Hello Elena and all,
First, addressing the previous email:

Looking at the dump, I see it can also happen that the dump contains several records for a pair platform/bbnum. I am not sure why it happens, I think it shouldn't, might be a bug in buildbot and/or configuration, or environmental problems. Anyway, due to the way we store output files, they can well override each other in this case, thus for several platform/bbnum record you will have only one file. I suppose that's what was hard to resolve, sorry about that.

No worries ; ).  There are several cases where platform and build number are the same. The system just names the files as follows:
<platform>_<build_id>-log-test_1-stdio
<platform>_<build_id>-log-test_2-stdio
.....
<platform>_<build_id>-log-test_5-stdio

These files seem to correspond temporarily with the test runs (*test_1-stdio) belongs to the first test_run of the same plt-bnum, and so on. Unfortunately, there are some cases where there are more test_runs on the dump than files available, and this means that it's impossible to be sure which file belongs to which test_run exactly.
 
You should consider skipped tests, at least for now. Your logic that they are skipped because they can't be run is generally correct; unfortunately, MTR first produces the *full* list of tests to run, and determines whether a test can be run or not on a later stage, when it starts running the tests. Your tool will receive the initial test list, and I'm not sure it's realistic to re-write MTR so that it takes into account limitations that cause skipping tests before creating the list.

I see. Okay then, duly noted.

Possibly it's better to skip a test run altogether if there is no input list for it; it would be definitely the best if there were 5K (or whatever slice you are currently using) of continuous test runs with input lists; if it so happens that there are lists for some branches but not others, you can skip the branch entirely.

This doesn't seem like a good option. Recall drops seriously, and the test_runs that have a corresponding file don't seem to have a special pattern, and tend to have long spaces between them, so the information becomes irrelevant, and seemingly, not useful.
 
The core module should take as parameters
- list of tests to choose from,
- size of the running set (%),
- branch/platform (if we use them in the end),
and produce a new list of tests of the size of the running set.

The wrapper module should
- read the list of tests from the outside world (for now, from a file),
- receive branch/platform as command-line options,
- have the running set size set as an easily changeable constant or as a configuration parameter,

and return the list of tests -- lets say for now, in the form of <test suite>.<test name>, blank-separated, e.g.
main.select innondb.create-index ...

 
 I am almost done 'translating' the code into a solution that divides it in 'core' and 'wrapper'. There are a few bugs that I still haven't figured out, but I believe I can iron those out pretty soon.
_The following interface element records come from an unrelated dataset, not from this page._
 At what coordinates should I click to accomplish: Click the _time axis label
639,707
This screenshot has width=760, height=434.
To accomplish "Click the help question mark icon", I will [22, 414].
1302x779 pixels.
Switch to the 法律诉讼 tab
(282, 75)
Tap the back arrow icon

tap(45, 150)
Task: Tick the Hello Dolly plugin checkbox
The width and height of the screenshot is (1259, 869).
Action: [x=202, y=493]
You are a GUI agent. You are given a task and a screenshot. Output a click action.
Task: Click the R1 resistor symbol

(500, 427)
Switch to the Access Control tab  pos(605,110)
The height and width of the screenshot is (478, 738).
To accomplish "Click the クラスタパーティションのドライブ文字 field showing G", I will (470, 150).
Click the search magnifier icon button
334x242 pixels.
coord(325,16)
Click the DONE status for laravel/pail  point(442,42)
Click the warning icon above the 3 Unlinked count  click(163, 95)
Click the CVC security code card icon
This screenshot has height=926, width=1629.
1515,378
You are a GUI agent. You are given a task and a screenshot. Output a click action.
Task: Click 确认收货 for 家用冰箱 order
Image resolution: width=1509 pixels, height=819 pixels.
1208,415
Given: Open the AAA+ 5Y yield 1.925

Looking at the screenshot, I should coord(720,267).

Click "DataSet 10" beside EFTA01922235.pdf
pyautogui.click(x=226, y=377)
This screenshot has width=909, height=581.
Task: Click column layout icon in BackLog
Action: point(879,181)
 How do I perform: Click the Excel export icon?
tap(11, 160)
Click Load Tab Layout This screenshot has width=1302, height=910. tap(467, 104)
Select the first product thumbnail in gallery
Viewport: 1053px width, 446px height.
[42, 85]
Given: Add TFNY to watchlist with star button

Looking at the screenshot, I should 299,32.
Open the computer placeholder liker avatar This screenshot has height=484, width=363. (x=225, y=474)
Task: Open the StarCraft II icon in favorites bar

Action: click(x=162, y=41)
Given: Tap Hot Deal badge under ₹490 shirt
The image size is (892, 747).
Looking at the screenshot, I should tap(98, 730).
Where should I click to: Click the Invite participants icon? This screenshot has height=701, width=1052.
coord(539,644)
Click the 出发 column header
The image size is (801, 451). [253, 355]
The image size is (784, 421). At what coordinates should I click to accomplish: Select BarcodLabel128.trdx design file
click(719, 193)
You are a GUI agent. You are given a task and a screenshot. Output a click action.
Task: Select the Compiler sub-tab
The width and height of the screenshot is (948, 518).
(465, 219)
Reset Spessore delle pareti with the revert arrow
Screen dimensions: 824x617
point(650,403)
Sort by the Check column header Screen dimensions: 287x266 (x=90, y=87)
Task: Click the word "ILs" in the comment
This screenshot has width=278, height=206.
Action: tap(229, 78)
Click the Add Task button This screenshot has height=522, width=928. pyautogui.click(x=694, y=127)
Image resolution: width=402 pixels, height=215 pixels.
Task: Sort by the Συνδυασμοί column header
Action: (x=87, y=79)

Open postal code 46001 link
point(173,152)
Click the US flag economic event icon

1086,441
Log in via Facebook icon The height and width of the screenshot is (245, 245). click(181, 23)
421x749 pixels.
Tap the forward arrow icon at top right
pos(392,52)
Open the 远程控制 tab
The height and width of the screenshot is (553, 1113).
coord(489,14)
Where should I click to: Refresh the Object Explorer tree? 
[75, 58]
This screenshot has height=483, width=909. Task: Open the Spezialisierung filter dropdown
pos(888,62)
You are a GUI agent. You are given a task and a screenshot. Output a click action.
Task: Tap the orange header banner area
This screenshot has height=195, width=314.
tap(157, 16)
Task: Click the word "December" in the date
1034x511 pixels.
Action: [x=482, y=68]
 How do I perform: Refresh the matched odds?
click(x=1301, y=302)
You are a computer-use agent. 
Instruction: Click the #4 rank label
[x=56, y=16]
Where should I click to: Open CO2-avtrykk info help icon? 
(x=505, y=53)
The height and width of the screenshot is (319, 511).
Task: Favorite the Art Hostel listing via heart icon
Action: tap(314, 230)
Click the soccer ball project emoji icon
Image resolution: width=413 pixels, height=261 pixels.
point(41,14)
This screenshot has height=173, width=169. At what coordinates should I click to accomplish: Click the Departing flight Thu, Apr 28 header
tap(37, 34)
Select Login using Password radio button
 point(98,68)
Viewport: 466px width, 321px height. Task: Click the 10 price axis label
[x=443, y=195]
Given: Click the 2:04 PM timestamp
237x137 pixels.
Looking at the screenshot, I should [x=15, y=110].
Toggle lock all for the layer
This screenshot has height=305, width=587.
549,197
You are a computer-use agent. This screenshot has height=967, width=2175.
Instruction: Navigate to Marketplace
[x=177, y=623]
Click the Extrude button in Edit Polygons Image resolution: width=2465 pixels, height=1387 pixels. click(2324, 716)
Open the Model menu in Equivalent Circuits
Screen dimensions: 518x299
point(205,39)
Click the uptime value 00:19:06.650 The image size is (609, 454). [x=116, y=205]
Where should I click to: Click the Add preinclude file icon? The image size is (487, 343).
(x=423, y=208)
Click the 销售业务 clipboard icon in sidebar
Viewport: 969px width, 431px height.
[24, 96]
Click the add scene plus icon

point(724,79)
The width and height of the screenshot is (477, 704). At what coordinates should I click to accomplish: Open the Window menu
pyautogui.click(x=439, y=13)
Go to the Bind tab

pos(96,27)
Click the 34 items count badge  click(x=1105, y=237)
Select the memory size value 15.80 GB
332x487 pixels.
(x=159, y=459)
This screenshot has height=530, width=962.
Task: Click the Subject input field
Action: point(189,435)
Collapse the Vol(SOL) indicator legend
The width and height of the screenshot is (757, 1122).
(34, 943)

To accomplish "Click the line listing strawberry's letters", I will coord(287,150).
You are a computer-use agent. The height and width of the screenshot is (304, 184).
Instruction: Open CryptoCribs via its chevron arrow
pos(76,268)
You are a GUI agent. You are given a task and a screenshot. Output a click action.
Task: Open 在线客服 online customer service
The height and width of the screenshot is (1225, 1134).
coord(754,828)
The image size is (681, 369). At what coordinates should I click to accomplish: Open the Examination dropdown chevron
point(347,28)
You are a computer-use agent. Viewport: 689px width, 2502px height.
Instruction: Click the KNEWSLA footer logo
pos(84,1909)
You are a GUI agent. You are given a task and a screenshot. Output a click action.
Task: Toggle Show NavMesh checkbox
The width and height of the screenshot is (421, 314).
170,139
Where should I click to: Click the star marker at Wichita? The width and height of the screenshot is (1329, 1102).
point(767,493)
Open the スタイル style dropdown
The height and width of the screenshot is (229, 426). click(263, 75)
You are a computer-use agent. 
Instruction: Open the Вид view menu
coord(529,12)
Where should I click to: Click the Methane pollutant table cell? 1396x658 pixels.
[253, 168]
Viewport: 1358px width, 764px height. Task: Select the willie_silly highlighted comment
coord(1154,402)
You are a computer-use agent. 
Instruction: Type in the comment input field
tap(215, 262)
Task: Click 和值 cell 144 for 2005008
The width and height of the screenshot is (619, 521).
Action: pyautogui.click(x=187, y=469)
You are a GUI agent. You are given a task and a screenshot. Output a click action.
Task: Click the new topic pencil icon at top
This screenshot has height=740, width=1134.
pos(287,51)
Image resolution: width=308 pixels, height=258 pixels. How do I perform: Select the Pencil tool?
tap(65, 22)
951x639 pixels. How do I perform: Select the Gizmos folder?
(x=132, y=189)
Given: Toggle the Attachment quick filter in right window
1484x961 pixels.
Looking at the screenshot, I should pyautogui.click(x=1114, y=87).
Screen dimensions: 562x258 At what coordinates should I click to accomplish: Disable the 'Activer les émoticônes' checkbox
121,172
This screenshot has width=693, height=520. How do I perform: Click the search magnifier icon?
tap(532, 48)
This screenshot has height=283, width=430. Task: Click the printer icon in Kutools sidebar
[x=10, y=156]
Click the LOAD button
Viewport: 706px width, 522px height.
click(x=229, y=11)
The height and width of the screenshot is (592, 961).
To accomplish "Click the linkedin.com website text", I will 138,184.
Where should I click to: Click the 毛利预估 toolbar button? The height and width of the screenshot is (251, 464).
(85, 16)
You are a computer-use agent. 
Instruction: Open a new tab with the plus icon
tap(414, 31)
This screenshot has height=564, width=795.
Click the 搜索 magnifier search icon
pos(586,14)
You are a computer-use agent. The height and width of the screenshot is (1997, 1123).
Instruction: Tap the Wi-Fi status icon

I will also incorporate the percentage rather than fixed running_set.

Now, regarding the state of the project (and the recall numbers that I am able to achieve so far), here are some observations:

  • Unfortunately, I am running out of ideas to try to improve recall. I tried tuning some parameters, giving more weight to ones or others, etc. I still wasn't able to push recall beyond ~87% on the strategy that uses file correlations. For what I've seen, some failures are just extremely hard to predict.
  • The strategy that uses only a weighted average of the failure frequency achieves a higher recall, but for a shorter time. The recall decays quickly afterwards. I may try to add some file-correlations to this strategy, to see if the recall can be sustained for a longer term.
  • There is one problem that I see regarding the data and the potential real-world implementation of the program: By verifying the recall with the historical data, we run the possibility of 'expecting' overfitting... so the results regarding the errors found when comparing to the historical data, and the results that could have been obtained by a real-world implementation are potentially different. A possible way to address that issue would require modifying the buildbot to gather more data over a longer term.
So having said that, I am looking for some advice in the following regards:
  • I will try to take a step back from the new strategy, and see how I can adapt the original strategy to prevent the recall function from declining so sharply with time. 
  • I will also spend some time keeping a codebase that adjusts better to the model that we need for the implementation. I will upload code soon. All suggestions are welcome.
  • Nonetheless, I feel that more data would allow to improve the algorithm greatly. Is it possible to prepare logging into the buildbot that would allow for more precise data collection? A slower, more iterative process, working closer with the buildbot and doing more detailed data collection might deliver better results. (I understand that this would probably influence the time-scope of the project)
Let me know what you think about my suggestions.
Regards
Pablo